[Start of section]

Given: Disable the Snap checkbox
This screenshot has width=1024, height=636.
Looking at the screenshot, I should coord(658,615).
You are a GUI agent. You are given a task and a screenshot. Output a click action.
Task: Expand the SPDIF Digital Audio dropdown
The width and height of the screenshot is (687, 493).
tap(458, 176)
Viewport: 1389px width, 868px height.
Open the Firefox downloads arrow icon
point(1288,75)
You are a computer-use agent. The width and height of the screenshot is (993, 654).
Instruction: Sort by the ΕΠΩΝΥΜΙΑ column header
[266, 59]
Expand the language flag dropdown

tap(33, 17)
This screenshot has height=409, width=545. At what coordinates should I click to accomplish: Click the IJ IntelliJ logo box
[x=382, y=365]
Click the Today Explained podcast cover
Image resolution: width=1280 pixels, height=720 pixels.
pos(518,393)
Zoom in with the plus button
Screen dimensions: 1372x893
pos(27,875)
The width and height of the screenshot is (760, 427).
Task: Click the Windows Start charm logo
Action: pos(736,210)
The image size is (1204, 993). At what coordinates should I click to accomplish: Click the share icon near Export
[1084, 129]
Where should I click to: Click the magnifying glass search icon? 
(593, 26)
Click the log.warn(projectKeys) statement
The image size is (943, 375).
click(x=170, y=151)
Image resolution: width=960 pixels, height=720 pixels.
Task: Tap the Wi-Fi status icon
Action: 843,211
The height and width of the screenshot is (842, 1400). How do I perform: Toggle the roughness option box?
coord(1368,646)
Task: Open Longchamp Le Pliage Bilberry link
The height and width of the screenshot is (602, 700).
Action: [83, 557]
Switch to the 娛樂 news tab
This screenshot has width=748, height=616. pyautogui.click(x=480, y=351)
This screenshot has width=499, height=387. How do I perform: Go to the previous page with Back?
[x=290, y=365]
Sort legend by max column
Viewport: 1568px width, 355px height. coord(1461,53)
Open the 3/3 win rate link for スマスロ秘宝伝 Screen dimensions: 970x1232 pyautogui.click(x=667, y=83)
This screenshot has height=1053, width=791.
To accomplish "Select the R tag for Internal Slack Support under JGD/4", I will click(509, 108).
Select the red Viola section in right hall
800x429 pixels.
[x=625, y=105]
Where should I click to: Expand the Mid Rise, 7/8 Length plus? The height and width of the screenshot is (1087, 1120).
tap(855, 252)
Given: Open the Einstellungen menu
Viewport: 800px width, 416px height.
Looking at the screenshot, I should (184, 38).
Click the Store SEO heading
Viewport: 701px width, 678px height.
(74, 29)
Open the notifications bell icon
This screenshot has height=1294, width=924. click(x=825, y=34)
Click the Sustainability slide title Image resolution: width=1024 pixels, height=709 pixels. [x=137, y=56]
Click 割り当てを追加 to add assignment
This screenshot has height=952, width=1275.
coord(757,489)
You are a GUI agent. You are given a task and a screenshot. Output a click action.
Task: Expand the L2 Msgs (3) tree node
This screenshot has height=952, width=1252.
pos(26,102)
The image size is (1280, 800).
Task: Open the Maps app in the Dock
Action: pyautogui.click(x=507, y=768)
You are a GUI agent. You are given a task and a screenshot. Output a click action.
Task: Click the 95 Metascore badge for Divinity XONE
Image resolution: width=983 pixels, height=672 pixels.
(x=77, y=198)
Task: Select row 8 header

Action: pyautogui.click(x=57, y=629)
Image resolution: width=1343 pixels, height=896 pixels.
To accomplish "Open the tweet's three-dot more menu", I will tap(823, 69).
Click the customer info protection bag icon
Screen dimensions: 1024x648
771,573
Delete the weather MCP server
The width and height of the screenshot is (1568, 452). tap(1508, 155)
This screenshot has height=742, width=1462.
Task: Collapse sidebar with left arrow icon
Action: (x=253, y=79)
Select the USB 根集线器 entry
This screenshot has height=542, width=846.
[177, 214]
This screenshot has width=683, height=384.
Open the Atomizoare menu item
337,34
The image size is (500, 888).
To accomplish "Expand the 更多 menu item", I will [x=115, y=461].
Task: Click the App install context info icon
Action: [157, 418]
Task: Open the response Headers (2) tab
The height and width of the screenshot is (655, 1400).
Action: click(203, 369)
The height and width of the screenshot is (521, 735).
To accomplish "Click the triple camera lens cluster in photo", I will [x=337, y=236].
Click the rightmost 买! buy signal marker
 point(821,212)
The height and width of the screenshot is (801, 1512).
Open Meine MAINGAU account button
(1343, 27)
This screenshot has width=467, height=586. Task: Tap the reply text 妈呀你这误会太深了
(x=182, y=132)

[End of section]

→ Problem: Produce a word-for-word restatement of all the records.

→ Written response:
Given: Disable the Snap checkbox
This screenshot has width=1024, height=636.
Looking at the screenshot, I should coord(658,615).
You are a GUI agent. You are given a task and a screenshot. Output a click action.
Task: Expand the SPDIF Digital Audio dropdown
The width and height of the screenshot is (687, 493).
tap(458, 176)
Viewport: 1389px width, 868px height.
Open the Firefox downloads arrow icon
point(1288,75)
You are a computer-use agent. The width and height of the screenshot is (993, 654).
Instruction: Sort by the ΕΠΩΝΥΜΙΑ column header
[266, 59]
Expand the language flag dropdown

tap(33, 17)
This screenshot has height=409, width=545. At what coordinates should I click to accomplish: Click the IJ IntelliJ logo box
[x=382, y=365]
Click the Today Explained podcast cover
Image resolution: width=1280 pixels, height=720 pixels.
pos(518,393)
Zoom in with the plus button
Screen dimensions: 1372x893
pos(27,875)
The width and height of the screenshot is (760, 427).
Task: Click the Windows Start charm logo
Action: pos(736,210)
The image size is (1204, 993). At what coordinates should I click to accomplish: Click the share icon near Export
[1084, 129]
Where should I click to: Click the magnifying glass search icon? 
(593, 26)
Click the log.warn(projectKeys) statement
The image size is (943, 375).
click(x=170, y=151)
Image resolution: width=960 pixels, height=720 pixels.
Task: Tap the Wi-Fi status icon
Action: 843,211
The height and width of the screenshot is (842, 1400). How do I perform: Toggle the roughness option box?
coord(1368,646)
Task: Open Longchamp Le Pliage Bilberry link
The height and width of the screenshot is (602, 700).
Action: [83, 557]
Switch to the 娛樂 news tab
This screenshot has width=748, height=616. pyautogui.click(x=480, y=351)
This screenshot has width=499, height=387. How do I perform: Go to the previous page with Back?
[x=290, y=365]
Sort legend by max column
Viewport: 1568px width, 355px height. coord(1461,53)
Open the 3/3 win rate link for スマスロ秘宝伝 Screen dimensions: 970x1232 pyautogui.click(x=667, y=83)
This screenshot has height=1053, width=791.
To accomplish "Select the R tag for Internal Slack Support under JGD/4", I will click(509, 108).
Select the red Viola section in right hall
800x429 pixels.
[x=625, y=105]
Where should I click to: Expand the Mid Rise, 7/8 Length plus? The height and width of the screenshot is (1087, 1120).
tap(855, 252)
Given: Open the Einstellungen menu
Viewport: 800px width, 416px height.
Looking at the screenshot, I should (184, 38).
Click the Store SEO heading
Viewport: 701px width, 678px height.
(74, 29)
Open the notifications bell icon
This screenshot has height=1294, width=924. click(x=825, y=34)
Click the Sustainability slide title Image resolution: width=1024 pixels, height=709 pixels. [x=137, y=56]
Click 割り当てを追加 to add assignment
This screenshot has height=952, width=1275.
coord(757,489)
You are a GUI agent. You are given a task and a screenshot. Output a click action.
Task: Expand the L2 Msgs (3) tree node
This screenshot has height=952, width=1252.
pos(26,102)
The image size is (1280, 800).
Task: Open the Maps app in the Dock
Action: pyautogui.click(x=507, y=768)
You are a GUI agent. You are given a task and a screenshot. Output a click action.
Task: Click the 95 Metascore badge for Divinity XONE
Image resolution: width=983 pixels, height=672 pixels.
(x=77, y=198)
Task: Select row 8 header

Action: pyautogui.click(x=57, y=629)
Image resolution: width=1343 pixels, height=896 pixels.
To accomplish "Open the tweet's three-dot more menu", I will tap(823, 69).
Click the customer info protection bag icon
Screen dimensions: 1024x648
771,573
Delete the weather MCP server
The width and height of the screenshot is (1568, 452). tap(1508, 155)
This screenshot has height=742, width=1462.
Task: Collapse sidebar with left arrow icon
Action: (x=253, y=79)
Select the USB 根集线器 entry
This screenshot has height=542, width=846.
[177, 214]
This screenshot has width=683, height=384.
Open the Atomizoare menu item
337,34
The image size is (500, 888).
To accomplish "Expand the 更多 menu item", I will [x=115, y=461].
Task: Click the App install context info icon
Action: [157, 418]
Task: Open the response Headers (2) tab
The height and width of the screenshot is (655, 1400).
Action: click(203, 369)
The height and width of the screenshot is (521, 735).
To accomplish "Click the triple camera lens cluster in photo", I will [x=337, y=236].
Click the rightmost 买! buy signal marker
 point(821,212)
The height and width of the screenshot is (801, 1512).
Open Meine MAINGAU account button
(1343, 27)
This screenshot has width=467, height=586. Task: Tap the reply text 妈呀你这误会太深了
(x=182, y=132)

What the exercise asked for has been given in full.